De temperatuurweerstand van lagedrukoliepijpen is nauw verwant aan thermische stabiliteit in termen van materiaalselectie door de volgende factoren:
De chemische samenstelling van het materiaal bepaalt zijn vermogen om te weerstaan dat thermische afbraak. Bepaalde legeringen zijn bijvoorbeeld ontworpen om een hoge thermische stabiliteit te hebben, waardoor hun eigenschappen bij hoge temperaturen worden gehandhaafd.
Het smeltpunt van het materiaal is een kritieke factor in zijn temperatuurweerstand. Materialen met hogere smeltpunten kunnen hogere temperaturen weerstaan zonder te smelten.
Materialen met een lage thermische expansiecoëfficiënt hebben de voorkeur voor toepassingen waar temperatuurschommelingen worden verwacht. Deze materialen zullen niet aanzienlijk uitbreiden of samentrekken met temperatuurveranderingen, waardoor het risico op lekken of mechanisch falen wordt verminderd.
Het materiaal moet oxidatie weerstaan bij hoge temperaturen, wat kan leiden tot corrosie en een vermindering van de structurele integriteit van de pijp.

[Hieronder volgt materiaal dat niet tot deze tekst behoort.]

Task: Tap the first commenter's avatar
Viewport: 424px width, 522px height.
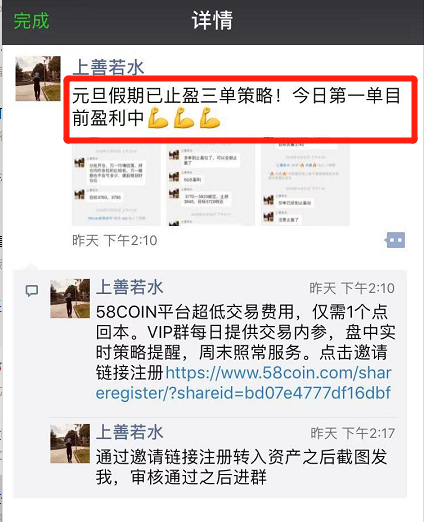Action: [x=70, y=298]
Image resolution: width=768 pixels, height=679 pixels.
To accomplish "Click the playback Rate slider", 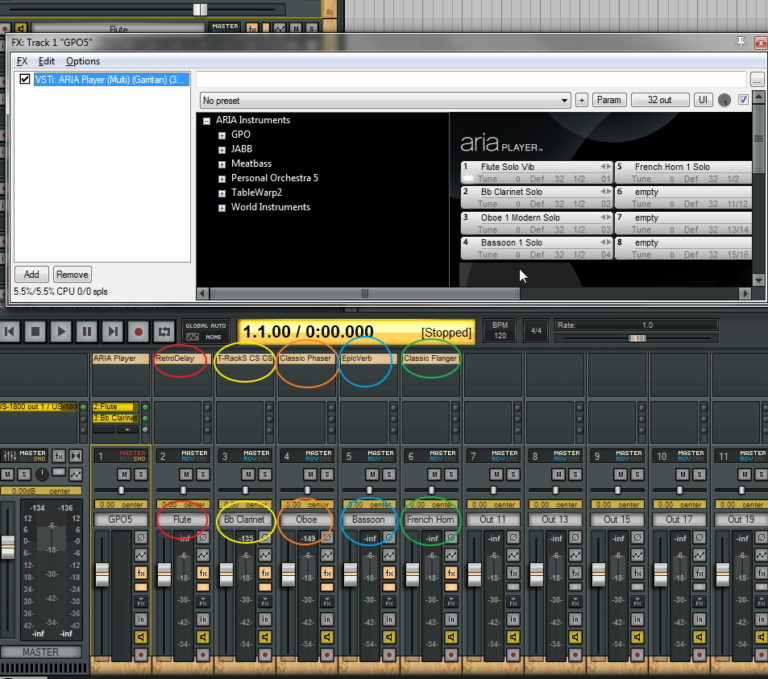I will pyautogui.click(x=636, y=338).
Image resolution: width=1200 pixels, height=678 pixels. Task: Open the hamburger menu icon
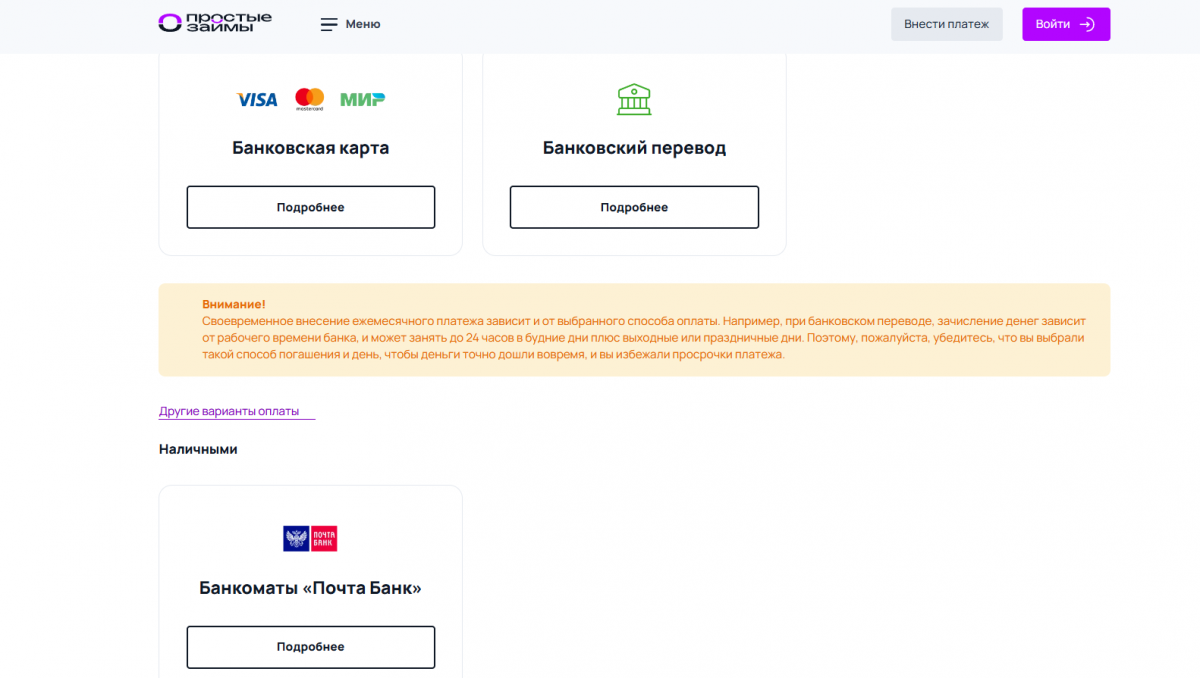click(329, 24)
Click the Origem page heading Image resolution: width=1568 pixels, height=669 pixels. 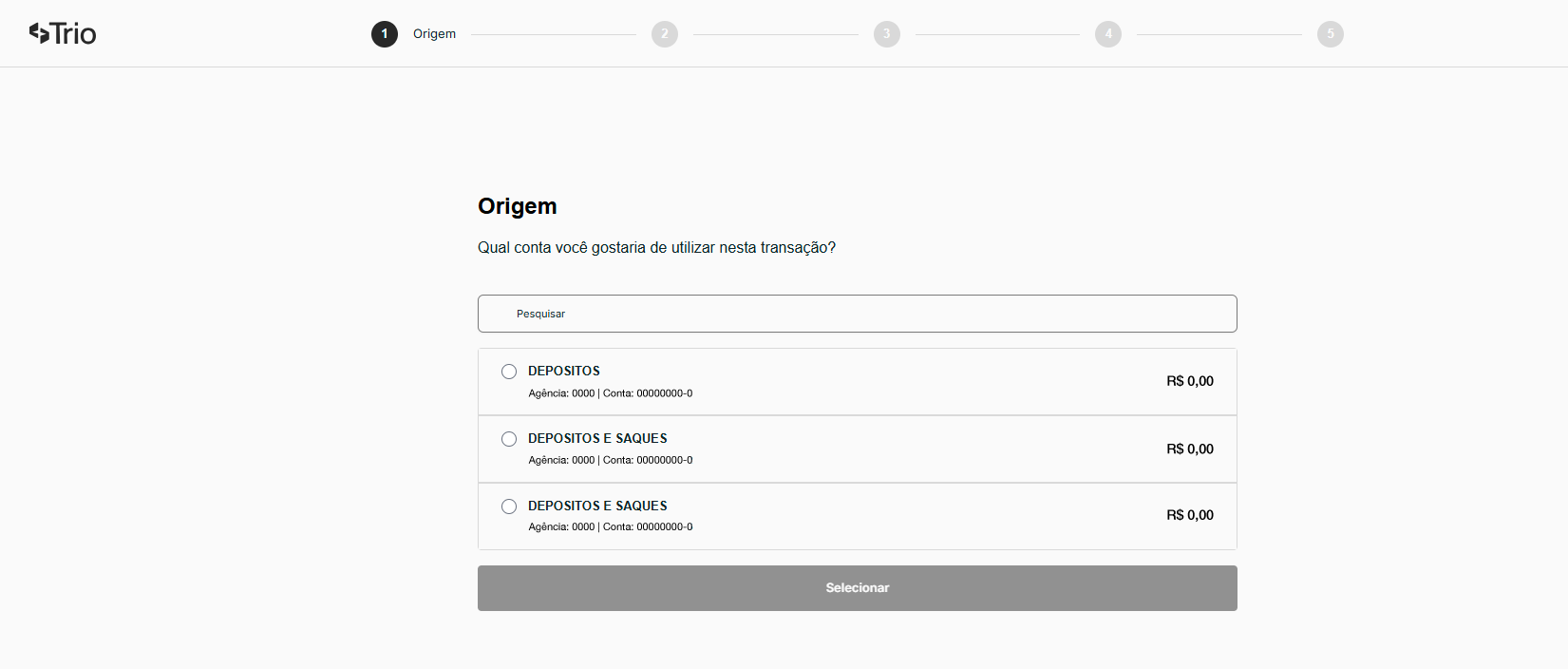518,206
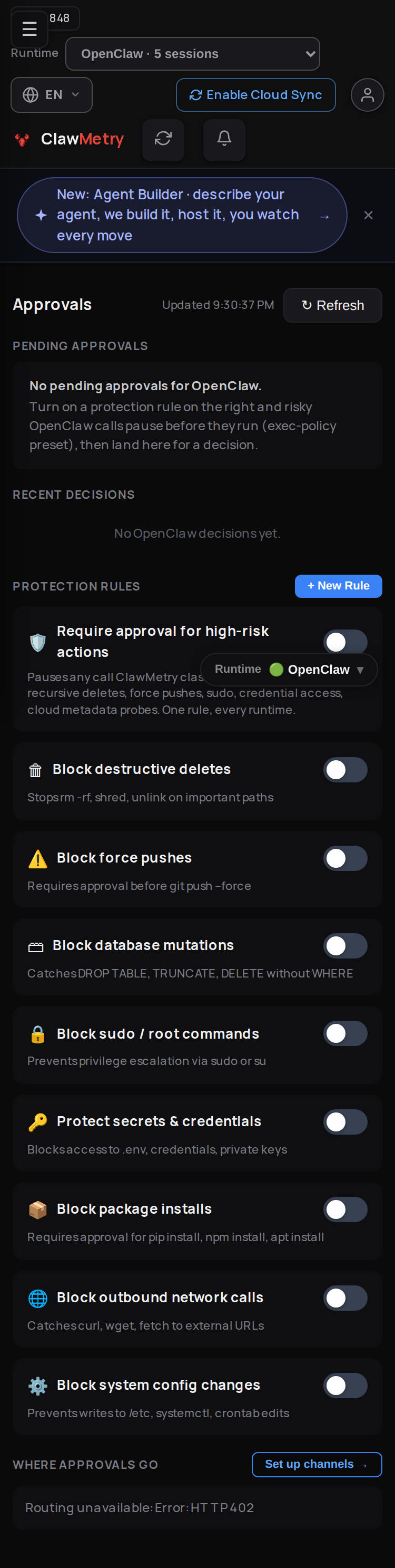Click the sync refresh icon beside ClawMetry

pyautogui.click(x=163, y=139)
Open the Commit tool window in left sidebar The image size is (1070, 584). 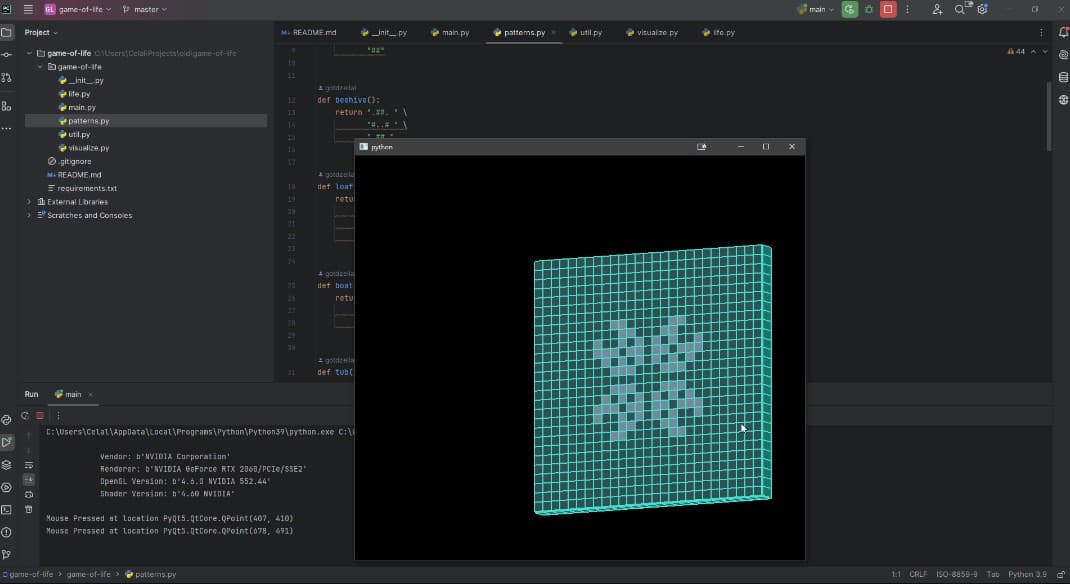click(7, 54)
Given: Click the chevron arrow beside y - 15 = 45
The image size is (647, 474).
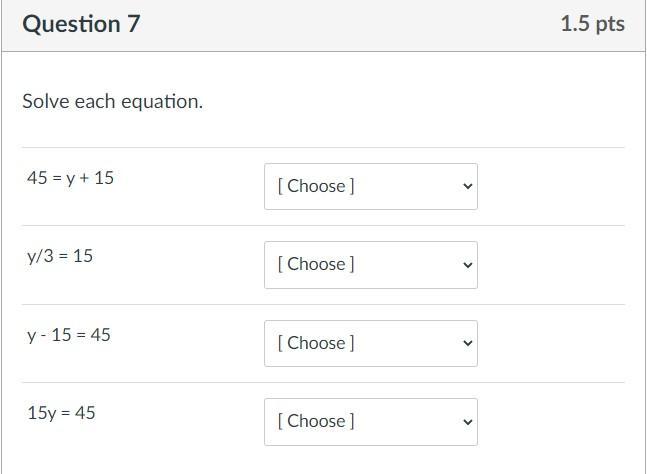Looking at the screenshot, I should pyautogui.click(x=467, y=343).
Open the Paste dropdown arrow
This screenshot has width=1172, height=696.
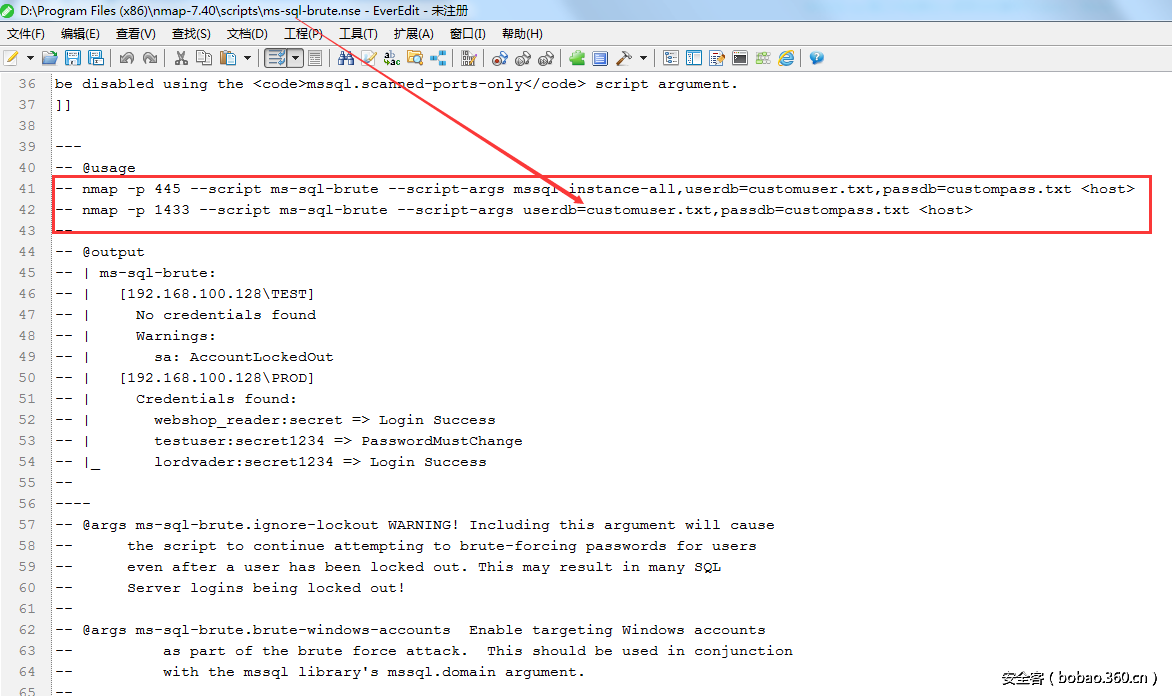(246, 58)
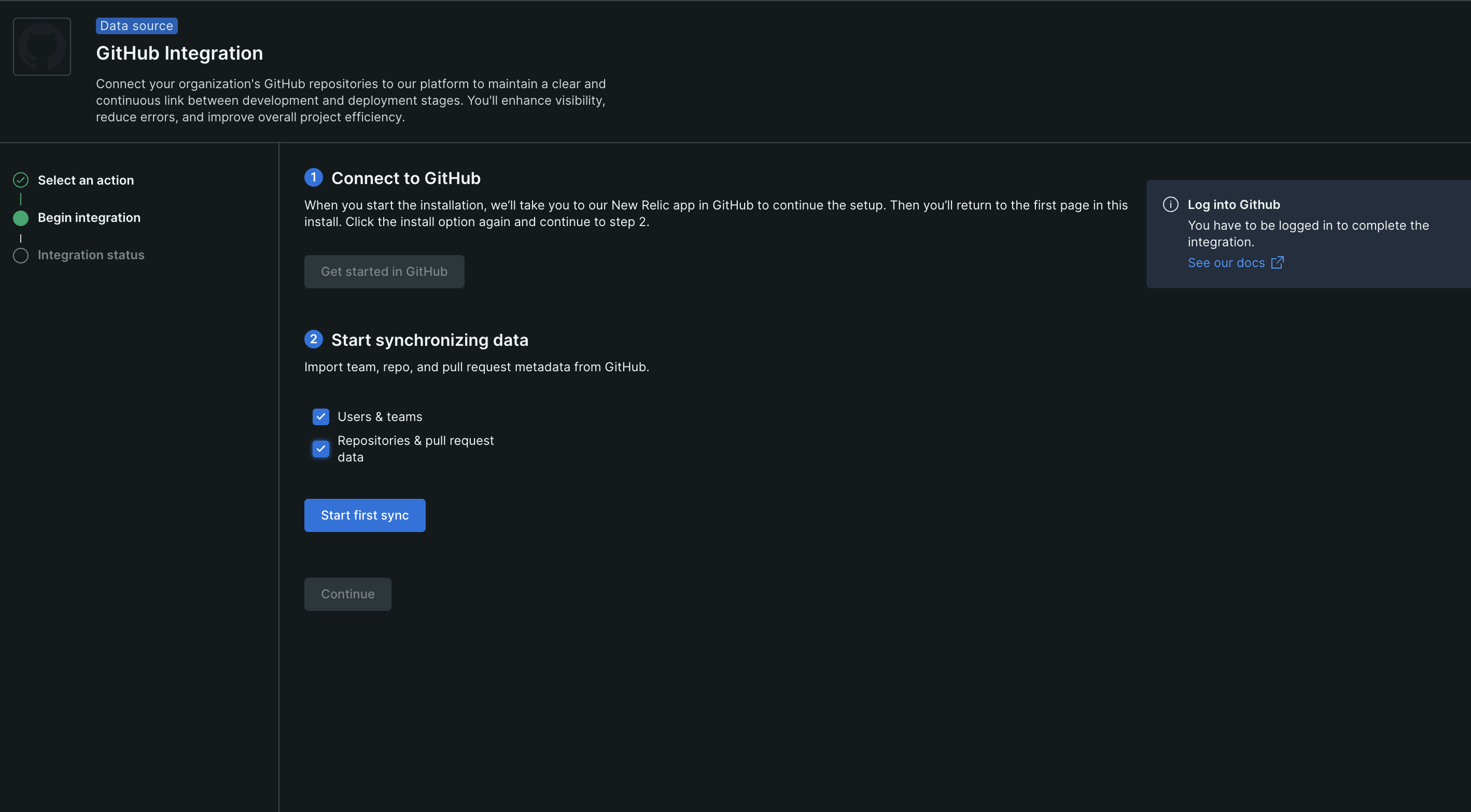Click Get started in GitHub button
This screenshot has width=1471, height=812.
click(x=384, y=272)
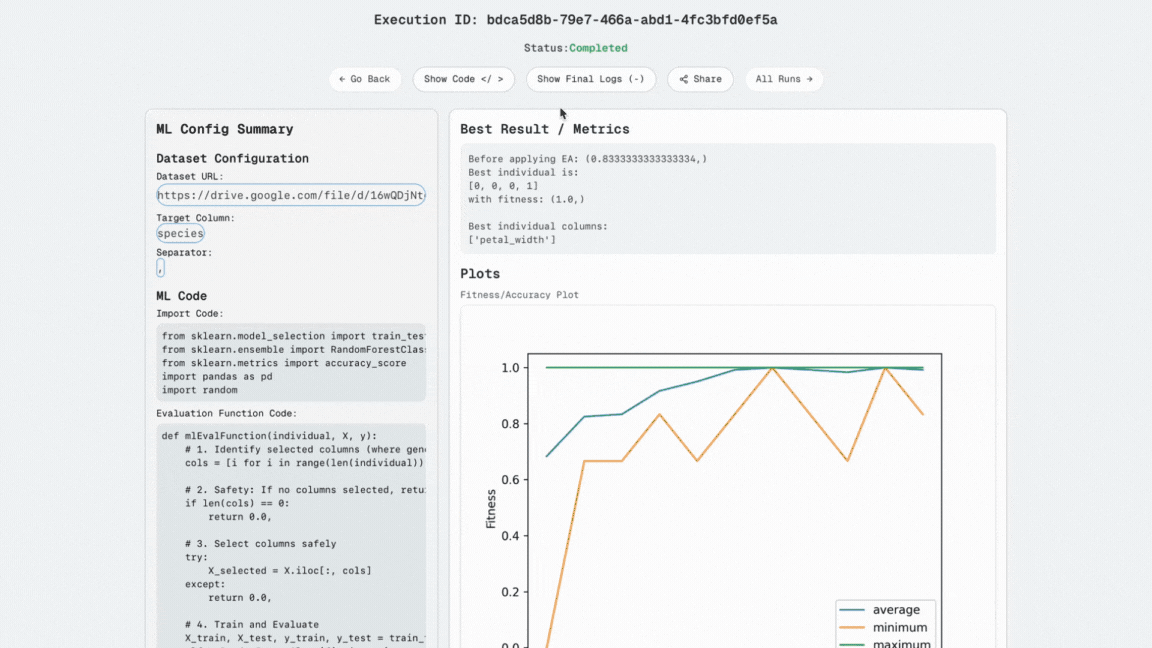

Creep is de neiging van een materiaal om permanent onder stress te vervormen wanneer ze gedurende een langere periode worden onderworpen aan hoge temperaturen. Materialen met een hoge kruipweerstand zijn meer geschikt voor toepassingen op hoge temperatuur.
Het materiaal moet in staat zijn om herhaalde cycli van verwarming en koeling te weerstaan zonder scheuren of andere vormen van schade te ontwikkelen.
Het materiaal moet chemisch compatibel zijn met de olie die het zal dragen, zodat het niet reageert met de vloeistof bij hoge temperaturen, wat kan leiden tot verontreiniging of afbraak van het buismateriaal.
Het materiaal moet zijn mechanische eigenschappen en corrosieweerstand op de lange termijn behouden, zelfs wanneer ze worden blootgesteld aan hoge temperaturen.
Door zorgvuldig materialen met deze kenmerken te selecteren, kunnen fabrikanten ervoor zorgen dat lagedrukolijbuizen de nodige temperatuurweerstand en thermische stabiliteit hebben voor hun beoogde toepassingen.